### What this task involves
Please copy every line below that contains the string "agent".

### Dataset
━━━━━━━━━━━━━━━━━━━━━━━━━━━━━━

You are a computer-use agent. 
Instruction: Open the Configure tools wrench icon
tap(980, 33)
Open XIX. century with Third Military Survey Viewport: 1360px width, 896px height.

━━━━━━━━━━━━━━━━━━━━━━━━━━━━━━

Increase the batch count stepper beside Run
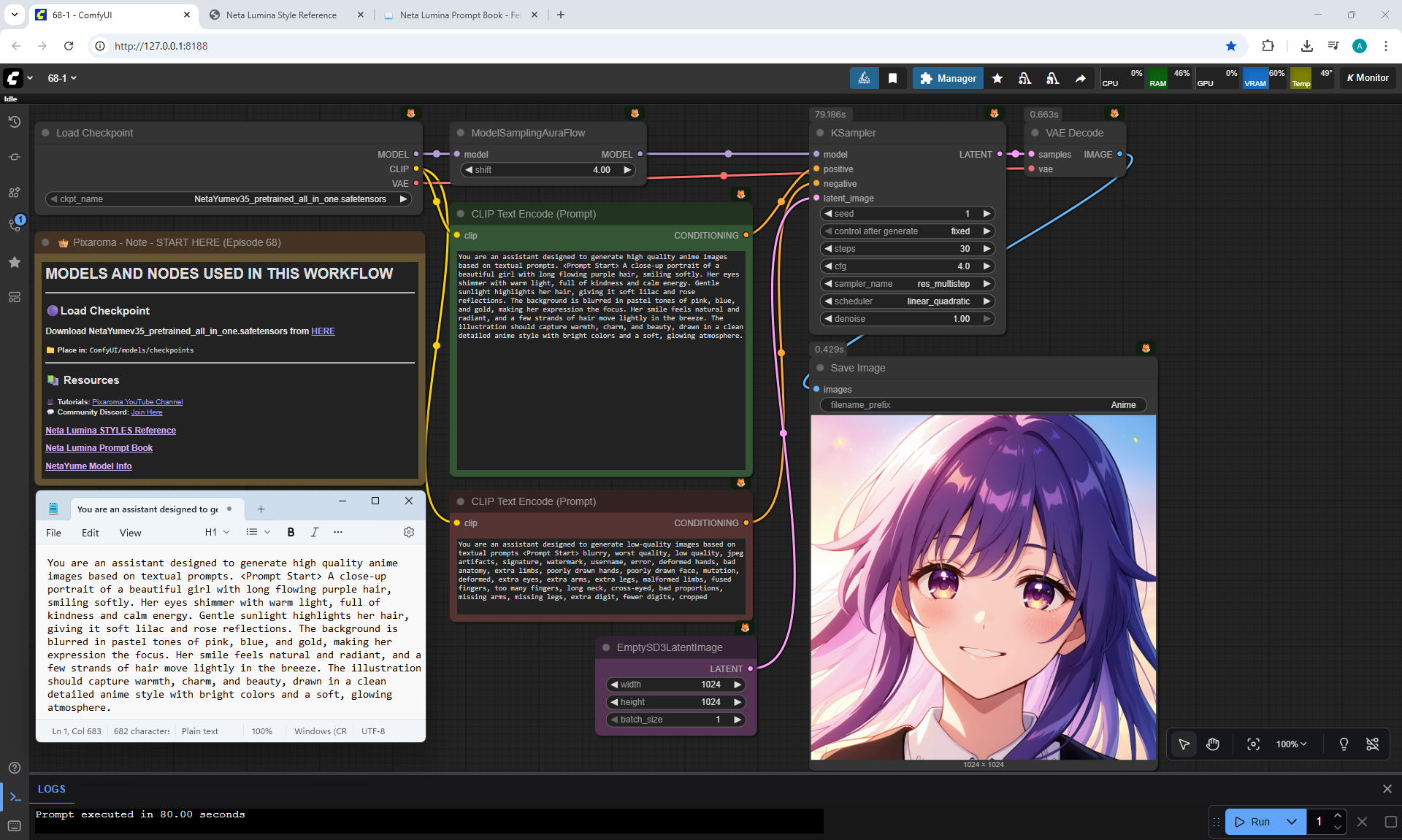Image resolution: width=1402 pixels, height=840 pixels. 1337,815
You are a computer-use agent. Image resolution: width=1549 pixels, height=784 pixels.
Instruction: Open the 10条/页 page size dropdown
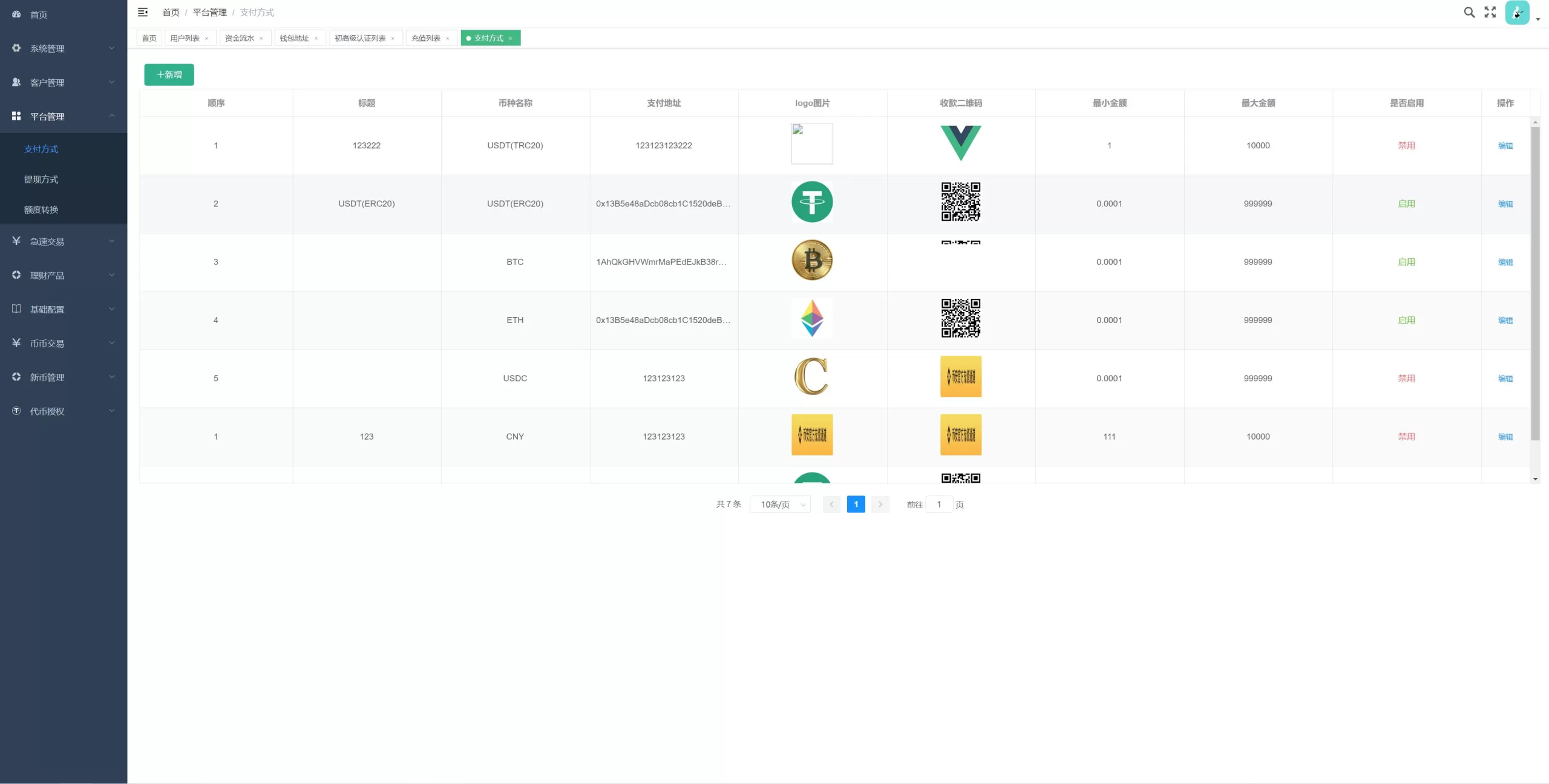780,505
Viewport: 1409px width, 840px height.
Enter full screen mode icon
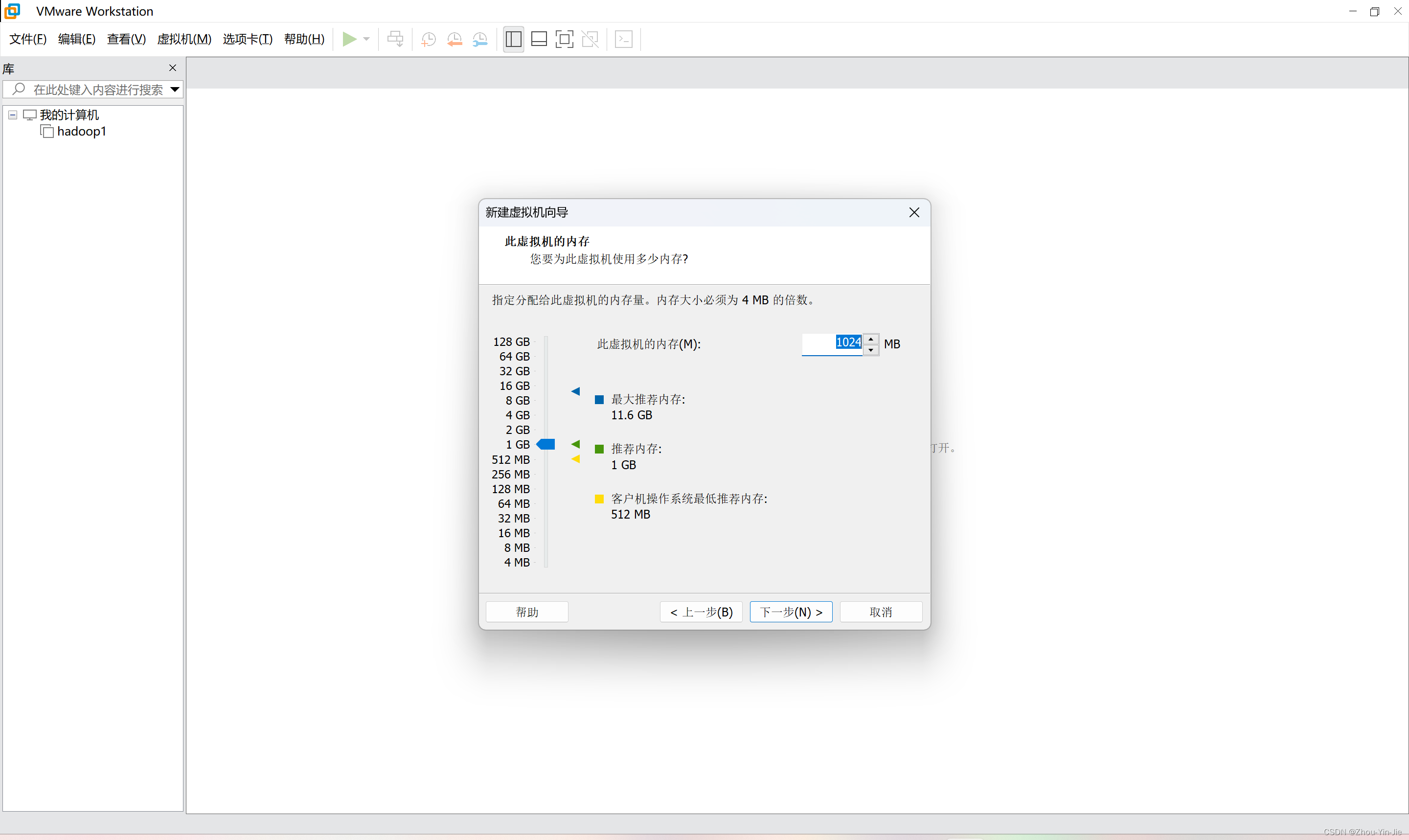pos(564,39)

━━━━━━━━━━━━━━━━━━━━━━━━━━━━━━

### Task answer
You are a computer-use agent. 
You are a computer-use agent. Image resolution: width=1549 pixels, height=784 pixels.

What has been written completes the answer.